Distance learning and changing majors are both easy tasks for students at City University of New York, thanks to two Web-based software applications. Keeping the Linux servers that powered those applications running wasn't easy, however, due to constant server failures and the need for hands-on fixes.
The need for manual repairs for frequent Linux server crashes "translated into wasted time and money and, in some cases, downtime for important applications," said Arty Ecock, manager of VM enterprise systems for CUNY Computing and Information Systems (CIS).
Downtime for these core applications is just not acceptable, Ecock said. DegreeWorks, a degree ordering tool from SunGard Bi-Tech Inc., and Blackboard, a distance learning program from Blackboard Inc., are used by about 100,000 students, roughly one-quarter of CUNY's population. Blackboard is an e-learning software application that provides online teaching and learning tools. DegreeWorks lets students compare their credits and courses to degree requirements.
CUNY chose Red Hat Linux running on a single chassis of IBM blade servers to support these applications. Unfortunately, the servers had "laptop-quality IDE drives installed on each blade," said Ecock. "They would fail frequently." To fix each failure, CUNY's IT folks had to replace hard drives and provision the blades manually.
They should not have had to do this task manually. CUNY owned IBM's provisioning server, CSM (cluster systems management). "CSM
Rather than CSM, Ecock decided to use Red Hat's Kickstart installation software for installations and provisioning. With Kickstart, one can create a single file containing the answers to questions normally asked during a Red Hat Linux installation.
"Unfortunately, we weren't as adept at using Kickstart as we'd hoped," Ecock said.
One hitch was that the documentation for the RAID adaptor was difficult for Ecock to obtain. "The drivers were not in the Linux distribution base, and that was a problem," he said. "They were available, but they weren't in the distro base, so we had to provision using a floppy or CD."
Ecock hit another snag with on-board rate adapters. "The on-board rate adapters make the on-board IDB [intelligent disk backup] drives appear as iSCSI drives to the applications running on the OS, but we weren't fluent enough in Kickstart to make this happen," he said.
Once again, drivers caused the snafu. "These rate cards needed special drivers, and for the life of us, we couldn't get the driver RPMs loaded into Kickstart," Ecock explains. So, when he kickstarted a blade, he had to walk over to the console or the blade at the appropriate time and load the drivers for the hard drive. "This was a pain," he said.

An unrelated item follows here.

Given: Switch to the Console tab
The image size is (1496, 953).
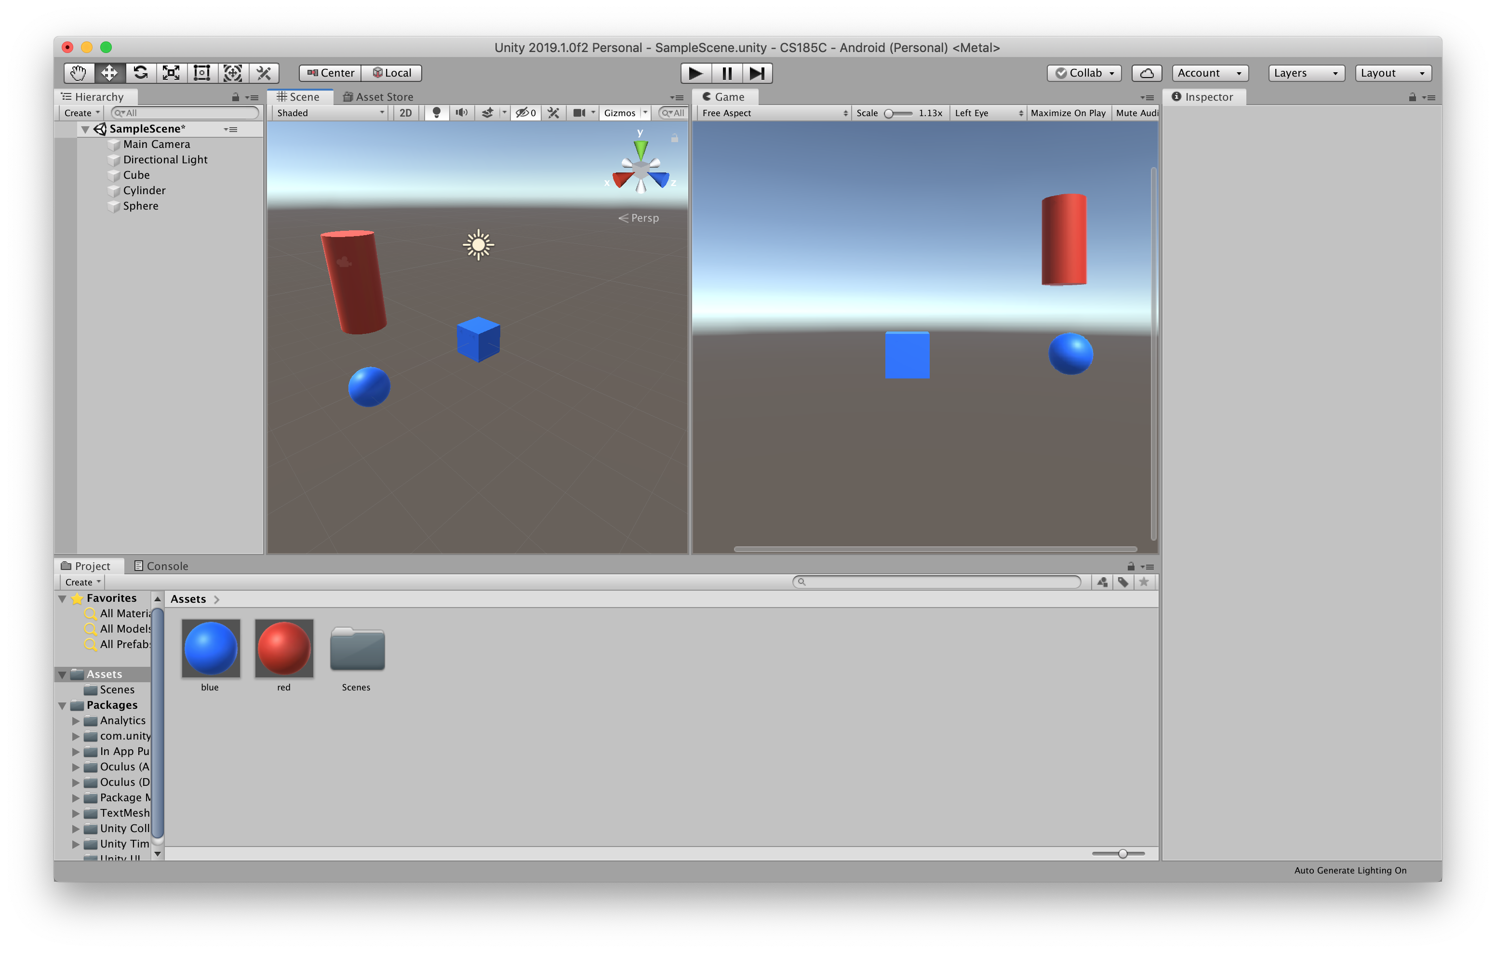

Servers didn't fail just once, either. "The hard drives in our blades were frequently burning out," Ecock said.
Just to complicate matters, not all hard drive failures were alike. Depending on RAID's mirroring status, either the blades stayed up, or they were severely impaired and needed to be brought down.
"Luckily, we were pooling our servers, so one machine going down didn't always impact the applications," Ecock said. "But we did have an occasion where the application was hosted on a single machine and both went down for a day."
Things got really bad in one six-week period, when one blade hard drive died each week. Each server failure cost CUNY about eight hours of one person's labor, a high toll for the six-person CIS group.
After two months of server crashes, Ecock began evaluating server provisioning solutions, including looking at advancements in Kickstart and IBM CMS. He chose the Intrepid Linux Management Appliance from Levanta Inc. in San Mateo, Calif.
Intrepid had several winning qualities, including its easy-to-use appliance model and diskless approach to provisioning. "As we deploy a blade for Levanta Intrepid, we remove the hard drives from the blades, so they become diskless," said Ecock.
Kickstart is not necessary anymore. As a blade server needs to be re-provisioned, a template is created on the Intrepid. "As blades fail, we can simply use existing templates to re-provision the blade," he said.
Currently Blackboard and DegreeWorks run on 56 front-end servers running Red Hat Linux, Apache and Tomcat, all managed by the Intrepid appliance.
Ecock unhappily remembers the high costs of work days lost to those two months of server failures and hands-on repairs. "It was a big chunk of change that was far more than the cost of the Levanta appliance," he said.
Today, when a blade server fails, it can be re-provisioned in about 10 minutes.